Where it can still go wrong

How agentic systems fail was demonstrated by Panagiotis Kouvaros, PhD, principal research scientist at Safe Intelligence. His central point runs against instinct: the smarter an agent gets, the more it can do, and the more it can do, the more ways there are for it to fail.

For image-based AI, Kouvaros's lab uses formal verification: a mathematical proof, not a sample estimate, that a model's output stays consistent across an entire defined range of input variations, brightness, contrast, geometric transforms, noise, around a given test point.

If the model holds, the method certifies it as robust. If not, it returns a concrete counterexample. Run across a full test set, this produces what Kouvaros called robust accuracy, always a stricter, lower figure than standard accuracy, and one that tends to fall further as models get larger and more capable.

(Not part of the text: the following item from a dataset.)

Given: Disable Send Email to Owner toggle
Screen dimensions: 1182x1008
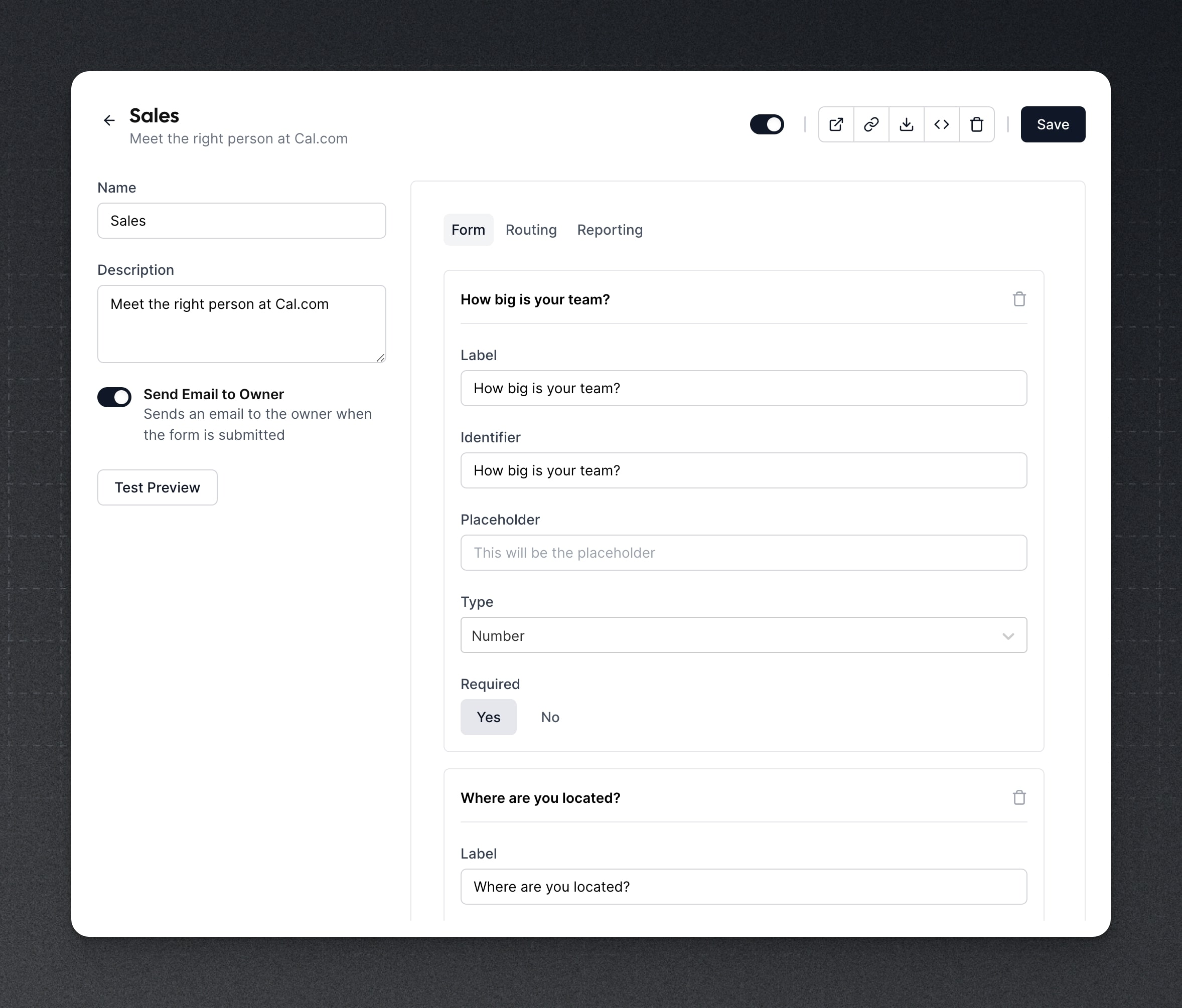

That approach breaks down for agents. Formal verification depends on bounding a model's input space mathematically, which works for a static image but not for a system that retrieves external data, maintains context across a long-running task, and behaves differently from one run to the next.

In place of it, Kouvaros's lab uses specification-driven validation: a dataset built not just from input-output pairs but from clinical protocols, decision rules, and ontologies, then used to construct edge cases in the areas where an agent is most likely to fail.

When details change

He described a triage agent built to flag chest pain as high urgency. A textbook description of a heart attack gets flagged correctly. Change the wording, the kind of variation that comes naturally from patients with different vocabularies, and the same case can slide into a low-urgency muscular complaint. A human clinician catches that instantly. An agent trained on narrower language patterns might not.

Asked whether validation could ever keep pace with a technology moving this fast, Kouvaros said: "AI will always be one step ahead of validation. Validation catches up. AI moves again. I don't think it will run ahead indefinitely."